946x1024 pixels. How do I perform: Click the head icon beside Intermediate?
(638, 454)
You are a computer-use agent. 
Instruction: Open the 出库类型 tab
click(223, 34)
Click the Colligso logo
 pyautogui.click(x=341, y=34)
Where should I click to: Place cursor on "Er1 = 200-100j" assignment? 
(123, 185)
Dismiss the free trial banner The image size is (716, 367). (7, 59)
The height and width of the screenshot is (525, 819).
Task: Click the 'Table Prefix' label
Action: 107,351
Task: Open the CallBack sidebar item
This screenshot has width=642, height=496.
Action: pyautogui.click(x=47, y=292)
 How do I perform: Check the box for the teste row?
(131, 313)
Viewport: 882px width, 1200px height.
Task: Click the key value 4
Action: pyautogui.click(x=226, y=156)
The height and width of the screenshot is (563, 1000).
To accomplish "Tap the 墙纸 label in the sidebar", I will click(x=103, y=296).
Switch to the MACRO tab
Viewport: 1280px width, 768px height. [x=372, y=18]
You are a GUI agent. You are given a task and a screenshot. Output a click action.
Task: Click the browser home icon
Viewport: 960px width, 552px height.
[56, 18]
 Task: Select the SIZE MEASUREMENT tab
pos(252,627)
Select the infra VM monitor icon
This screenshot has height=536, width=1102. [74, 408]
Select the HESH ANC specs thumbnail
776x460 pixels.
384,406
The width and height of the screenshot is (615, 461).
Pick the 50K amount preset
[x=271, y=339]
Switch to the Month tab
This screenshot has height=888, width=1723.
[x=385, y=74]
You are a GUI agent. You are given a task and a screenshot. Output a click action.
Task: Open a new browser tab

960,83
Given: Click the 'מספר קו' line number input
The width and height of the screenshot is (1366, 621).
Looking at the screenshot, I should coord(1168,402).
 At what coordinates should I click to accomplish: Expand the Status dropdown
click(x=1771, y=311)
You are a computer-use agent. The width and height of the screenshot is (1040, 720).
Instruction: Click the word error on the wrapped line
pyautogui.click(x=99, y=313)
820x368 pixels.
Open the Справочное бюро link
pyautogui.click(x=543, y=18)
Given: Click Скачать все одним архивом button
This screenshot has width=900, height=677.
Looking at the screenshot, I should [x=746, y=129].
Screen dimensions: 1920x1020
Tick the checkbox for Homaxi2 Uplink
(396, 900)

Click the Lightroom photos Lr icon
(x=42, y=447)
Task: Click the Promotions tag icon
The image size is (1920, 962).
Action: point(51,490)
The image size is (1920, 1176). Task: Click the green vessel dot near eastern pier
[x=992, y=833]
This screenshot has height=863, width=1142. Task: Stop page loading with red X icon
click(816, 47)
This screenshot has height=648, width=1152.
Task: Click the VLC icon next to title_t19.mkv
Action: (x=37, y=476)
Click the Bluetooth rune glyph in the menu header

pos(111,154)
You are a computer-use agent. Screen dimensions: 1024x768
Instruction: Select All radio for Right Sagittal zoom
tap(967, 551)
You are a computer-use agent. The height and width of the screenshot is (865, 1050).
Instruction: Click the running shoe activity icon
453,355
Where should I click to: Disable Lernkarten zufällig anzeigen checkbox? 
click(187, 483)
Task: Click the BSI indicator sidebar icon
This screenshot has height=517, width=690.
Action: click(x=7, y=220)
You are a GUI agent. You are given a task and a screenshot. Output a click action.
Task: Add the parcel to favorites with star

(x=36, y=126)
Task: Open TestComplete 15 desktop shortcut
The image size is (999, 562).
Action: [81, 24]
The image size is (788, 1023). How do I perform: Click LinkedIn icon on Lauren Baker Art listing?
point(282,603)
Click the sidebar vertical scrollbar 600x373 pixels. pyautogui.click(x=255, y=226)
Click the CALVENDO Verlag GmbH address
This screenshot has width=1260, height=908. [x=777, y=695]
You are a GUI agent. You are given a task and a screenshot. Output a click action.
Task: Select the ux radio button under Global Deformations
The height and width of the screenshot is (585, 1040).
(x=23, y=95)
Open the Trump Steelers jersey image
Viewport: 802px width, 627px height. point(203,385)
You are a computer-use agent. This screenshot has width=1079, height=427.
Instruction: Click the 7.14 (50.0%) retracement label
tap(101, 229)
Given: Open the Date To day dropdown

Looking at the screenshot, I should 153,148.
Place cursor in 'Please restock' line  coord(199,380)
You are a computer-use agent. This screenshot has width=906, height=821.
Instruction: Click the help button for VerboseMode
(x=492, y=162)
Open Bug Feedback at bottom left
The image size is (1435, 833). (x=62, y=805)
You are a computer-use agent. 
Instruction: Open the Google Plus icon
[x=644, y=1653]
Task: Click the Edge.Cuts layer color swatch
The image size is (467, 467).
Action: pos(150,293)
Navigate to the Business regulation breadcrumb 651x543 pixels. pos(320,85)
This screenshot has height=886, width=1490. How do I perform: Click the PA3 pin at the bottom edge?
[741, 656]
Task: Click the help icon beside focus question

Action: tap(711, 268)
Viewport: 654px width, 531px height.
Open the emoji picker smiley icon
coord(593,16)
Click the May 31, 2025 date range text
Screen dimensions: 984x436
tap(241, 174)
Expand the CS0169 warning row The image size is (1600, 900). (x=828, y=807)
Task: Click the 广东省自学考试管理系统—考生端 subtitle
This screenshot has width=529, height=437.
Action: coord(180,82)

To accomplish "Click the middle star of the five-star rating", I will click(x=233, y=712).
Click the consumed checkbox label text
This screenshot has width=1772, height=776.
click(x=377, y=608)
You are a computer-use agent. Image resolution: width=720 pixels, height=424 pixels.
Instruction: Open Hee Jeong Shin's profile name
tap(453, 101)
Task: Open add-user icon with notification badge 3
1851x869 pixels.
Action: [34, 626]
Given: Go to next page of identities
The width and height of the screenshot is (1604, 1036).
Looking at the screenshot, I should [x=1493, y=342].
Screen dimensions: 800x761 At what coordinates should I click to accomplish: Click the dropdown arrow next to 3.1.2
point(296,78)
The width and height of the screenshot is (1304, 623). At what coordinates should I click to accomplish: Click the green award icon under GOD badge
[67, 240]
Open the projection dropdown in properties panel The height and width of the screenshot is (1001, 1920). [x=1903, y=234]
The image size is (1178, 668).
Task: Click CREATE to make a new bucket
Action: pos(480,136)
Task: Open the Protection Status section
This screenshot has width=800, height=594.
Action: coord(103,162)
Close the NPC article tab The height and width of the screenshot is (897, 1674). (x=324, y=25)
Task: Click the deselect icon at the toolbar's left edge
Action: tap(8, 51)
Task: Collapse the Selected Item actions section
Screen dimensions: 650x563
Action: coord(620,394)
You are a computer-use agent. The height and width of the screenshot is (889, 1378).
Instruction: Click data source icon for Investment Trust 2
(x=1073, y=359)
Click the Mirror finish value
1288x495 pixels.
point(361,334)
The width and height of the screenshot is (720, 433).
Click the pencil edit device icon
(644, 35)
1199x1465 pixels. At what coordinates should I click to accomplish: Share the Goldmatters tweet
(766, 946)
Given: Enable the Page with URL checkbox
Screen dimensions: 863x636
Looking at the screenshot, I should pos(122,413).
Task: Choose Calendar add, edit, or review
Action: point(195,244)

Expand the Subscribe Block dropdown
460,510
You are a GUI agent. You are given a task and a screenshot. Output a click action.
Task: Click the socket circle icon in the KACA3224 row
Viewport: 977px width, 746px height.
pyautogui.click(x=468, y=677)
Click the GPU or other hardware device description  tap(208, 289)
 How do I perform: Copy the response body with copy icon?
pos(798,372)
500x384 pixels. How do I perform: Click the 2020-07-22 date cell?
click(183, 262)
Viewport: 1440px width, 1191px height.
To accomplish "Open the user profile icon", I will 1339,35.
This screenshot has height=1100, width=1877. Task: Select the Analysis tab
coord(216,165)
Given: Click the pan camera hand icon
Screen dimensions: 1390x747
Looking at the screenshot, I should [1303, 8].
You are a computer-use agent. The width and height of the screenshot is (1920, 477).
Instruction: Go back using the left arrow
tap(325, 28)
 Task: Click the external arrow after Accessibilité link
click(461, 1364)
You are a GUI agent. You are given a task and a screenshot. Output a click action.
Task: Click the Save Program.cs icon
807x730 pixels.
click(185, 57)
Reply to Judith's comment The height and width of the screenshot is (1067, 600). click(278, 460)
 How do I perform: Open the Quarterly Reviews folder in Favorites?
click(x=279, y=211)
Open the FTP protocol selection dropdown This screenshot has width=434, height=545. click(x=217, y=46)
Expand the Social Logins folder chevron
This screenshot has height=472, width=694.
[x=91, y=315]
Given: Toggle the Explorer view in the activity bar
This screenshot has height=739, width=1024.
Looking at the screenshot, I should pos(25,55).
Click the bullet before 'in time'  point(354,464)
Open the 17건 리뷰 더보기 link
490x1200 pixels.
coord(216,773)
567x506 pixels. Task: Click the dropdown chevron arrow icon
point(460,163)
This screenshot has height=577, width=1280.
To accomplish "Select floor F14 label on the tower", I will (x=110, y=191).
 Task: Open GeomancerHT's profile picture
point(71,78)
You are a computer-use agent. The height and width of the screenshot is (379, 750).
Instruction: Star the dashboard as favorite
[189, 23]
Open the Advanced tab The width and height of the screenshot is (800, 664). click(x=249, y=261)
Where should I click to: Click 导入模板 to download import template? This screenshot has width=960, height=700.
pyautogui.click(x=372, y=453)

━━━━━━━━━━

Exercise brief: Taking the records above, retype every line from the one with "Given: Open the Date To day dropdown" down to the one with "Viewport: 654px width, 531px height.", exactly and with nothing else.

Answer to this task:
Given: Open the Date To day dropdown

Looking at the screenshot, I should 153,148.
Place cursor in 'Please restock' line  coord(199,380)
You are a computer-use agent. This screenshot has width=906, height=821.
Instruction: Click the help button for VerboseMode
(x=492, y=162)
Open Bug Feedback at bottom left
The image size is (1435, 833). (x=62, y=805)
You are a computer-use agent. 
Instruction: Open the Google Plus icon
[x=644, y=1653]
Task: Click the Edge.Cuts layer color swatch
The image size is (467, 467).
Action: pos(150,293)
Navigate to the Business regulation breadcrumb 651x543 pixels. pos(320,85)
This screenshot has height=886, width=1490. How do I perform: Click the PA3 pin at the bottom edge?
[741, 656]
Task: Click the help icon beside focus question

Action: tap(711, 268)
Viewport: 654px width, 531px height.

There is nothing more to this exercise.